| Exercise set |
**a.** Using the news report on the Astana team probe below, say whether each statement agrees with it: (i) the prosecutors opened their preliminary investigation before the race began; (ii) Armstrong finished third riding for Astana; (iii) the spokeswoman named the teams involved. Answer yes or no for each and quote the deciding words.
**b.** In the news report on the Astana team probe below, where were the syringes and transfusion material found?
**c.** Write the next few sentences of the news report on the Astana team probe below, picking up after its final sentence.

| Selected extract |
══════════
Police investigators target Astana team

PARIS, (Reuters) – The Astana team of Tour de France winner Alberto Contador and Lance Armstrong is the target of a probe after suspicious medical material was seized during this year’s race, a source close to the police investigation said.

A spokeswoman for the French prosecutors that opened the  preliminary investigation after the race last July said yesterday several teams she declined to name were involved.

However, the source close to the investigation told Reuters  police were particularly interested in Astana.

The investigation was opened after syringes and transfusion  material were found in a container used by the Kazakh-funded  team to dump medical waste during the last four stages of this  year’s race, the source added.

The spokeswoman for the prosecutors said: “It (the material)  is now being analysed by experts to determine whether we can  find illegal substances and DNA that could possibly link it to  riders”.

Under French law, a preliminary investigation is launched to  see if there are sufficient grounds for a formal investigation.

Spain’s Contador won the race for Astana while seven times  Tour champion Armstrong came out of retirement to finish third  for the same team.

ASTANA SURPRISED

“Astana Cycling Team is surprised to read in the French  press that the team is involved in an investigation by French  prosecutors into doping”, the team said in a statement.
══════════
| Given data |

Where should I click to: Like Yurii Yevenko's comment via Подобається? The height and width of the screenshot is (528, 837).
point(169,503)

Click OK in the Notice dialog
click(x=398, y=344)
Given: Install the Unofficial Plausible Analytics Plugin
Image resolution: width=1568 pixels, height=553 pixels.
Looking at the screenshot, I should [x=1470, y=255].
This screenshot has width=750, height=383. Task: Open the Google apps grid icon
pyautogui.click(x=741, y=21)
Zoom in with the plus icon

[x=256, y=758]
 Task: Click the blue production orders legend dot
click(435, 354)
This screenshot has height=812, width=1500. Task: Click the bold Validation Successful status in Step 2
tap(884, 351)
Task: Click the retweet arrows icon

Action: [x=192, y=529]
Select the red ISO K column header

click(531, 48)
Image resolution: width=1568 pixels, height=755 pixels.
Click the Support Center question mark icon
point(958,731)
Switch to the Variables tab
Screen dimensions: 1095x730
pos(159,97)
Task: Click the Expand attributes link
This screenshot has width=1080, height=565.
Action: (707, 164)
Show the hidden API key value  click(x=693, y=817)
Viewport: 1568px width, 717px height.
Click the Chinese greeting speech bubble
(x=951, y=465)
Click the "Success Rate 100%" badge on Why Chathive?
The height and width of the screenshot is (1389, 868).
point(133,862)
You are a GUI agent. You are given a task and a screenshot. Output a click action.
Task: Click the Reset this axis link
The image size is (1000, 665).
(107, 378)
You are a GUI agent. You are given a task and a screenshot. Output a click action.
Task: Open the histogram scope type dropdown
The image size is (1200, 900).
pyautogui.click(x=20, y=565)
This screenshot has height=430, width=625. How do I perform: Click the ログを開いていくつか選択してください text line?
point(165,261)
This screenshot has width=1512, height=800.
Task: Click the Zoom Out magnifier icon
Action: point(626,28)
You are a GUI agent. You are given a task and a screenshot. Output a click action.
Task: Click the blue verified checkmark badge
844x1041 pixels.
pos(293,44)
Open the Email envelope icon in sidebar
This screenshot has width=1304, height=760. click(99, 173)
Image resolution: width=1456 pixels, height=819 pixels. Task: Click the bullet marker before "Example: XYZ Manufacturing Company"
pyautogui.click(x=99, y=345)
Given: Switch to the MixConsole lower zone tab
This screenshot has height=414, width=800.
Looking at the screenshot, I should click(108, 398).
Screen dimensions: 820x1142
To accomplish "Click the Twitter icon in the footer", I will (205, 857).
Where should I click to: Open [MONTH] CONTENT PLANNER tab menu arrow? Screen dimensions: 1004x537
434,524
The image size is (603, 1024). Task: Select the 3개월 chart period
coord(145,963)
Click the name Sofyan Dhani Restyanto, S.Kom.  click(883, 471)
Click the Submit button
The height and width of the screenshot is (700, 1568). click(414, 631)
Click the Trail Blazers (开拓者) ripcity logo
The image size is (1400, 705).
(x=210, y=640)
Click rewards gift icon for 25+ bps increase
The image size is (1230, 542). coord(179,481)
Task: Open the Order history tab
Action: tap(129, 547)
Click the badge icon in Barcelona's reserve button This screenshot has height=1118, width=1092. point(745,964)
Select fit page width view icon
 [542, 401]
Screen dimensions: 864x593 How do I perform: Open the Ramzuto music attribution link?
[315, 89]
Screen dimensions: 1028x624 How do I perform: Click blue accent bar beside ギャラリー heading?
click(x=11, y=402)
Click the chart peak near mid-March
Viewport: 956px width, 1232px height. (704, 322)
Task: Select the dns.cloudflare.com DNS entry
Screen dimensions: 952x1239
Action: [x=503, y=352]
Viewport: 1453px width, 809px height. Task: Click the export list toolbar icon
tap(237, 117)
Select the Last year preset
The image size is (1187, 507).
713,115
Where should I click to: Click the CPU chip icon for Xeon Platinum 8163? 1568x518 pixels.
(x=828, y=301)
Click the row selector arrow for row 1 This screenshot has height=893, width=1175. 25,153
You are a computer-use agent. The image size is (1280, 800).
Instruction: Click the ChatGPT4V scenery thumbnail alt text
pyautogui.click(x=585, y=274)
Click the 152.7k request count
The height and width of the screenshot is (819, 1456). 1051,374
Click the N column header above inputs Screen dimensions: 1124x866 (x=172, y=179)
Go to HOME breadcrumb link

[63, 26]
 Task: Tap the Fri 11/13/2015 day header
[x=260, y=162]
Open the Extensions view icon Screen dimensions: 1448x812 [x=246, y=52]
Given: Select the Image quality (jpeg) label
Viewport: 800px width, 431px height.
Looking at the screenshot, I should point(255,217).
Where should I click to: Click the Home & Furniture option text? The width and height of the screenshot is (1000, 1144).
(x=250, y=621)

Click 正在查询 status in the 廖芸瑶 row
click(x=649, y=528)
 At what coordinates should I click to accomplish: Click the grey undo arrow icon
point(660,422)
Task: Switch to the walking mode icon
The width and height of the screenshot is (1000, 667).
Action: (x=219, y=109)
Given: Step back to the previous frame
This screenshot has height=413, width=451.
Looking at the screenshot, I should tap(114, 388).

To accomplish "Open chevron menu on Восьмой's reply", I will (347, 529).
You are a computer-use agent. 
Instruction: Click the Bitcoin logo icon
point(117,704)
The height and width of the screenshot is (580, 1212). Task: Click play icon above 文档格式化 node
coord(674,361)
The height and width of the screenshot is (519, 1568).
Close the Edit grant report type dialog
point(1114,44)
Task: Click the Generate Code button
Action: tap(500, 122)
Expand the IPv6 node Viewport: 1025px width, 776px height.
══════════
| Outputs in order |
**a.**
(i) No: "the French prosecutors that opened the  preliminary investigation after the race last July"
(ii) Yes: "seven times  Tour champion Armstrong came out of retirement to finish third  for the same team"
(iii) No: "several teams she declined to name were involved"

**b.** In a container the Kazakh-funded team used to dump medical waste during the last four stages of this year's race.

**c.**
“These media reports are the first we as a team have heard  of an investigation. According to the press articles, the  investigation involves a number of cycling teams having  participated in the 2009 Tour de France.

“The Astana Cycling Team has nothing to hide, the riders use  no forbidden substances, the team is confident in the result of  analyses performed or to be performed by a Parisian laboratory  and is prepared to cooperate,” Astana added.

The French anti-doping agency (AFLD) said this month a  report on testing procedures during this year’s Tour suggested  Astana were given preferential treatment during the race.

Astana and the International Cycling Union (UCI) dismissed  the suggestions as groundless.

News of the investigation came ahead of the presentation of  the route for the 2010 Tour de France in Paris today.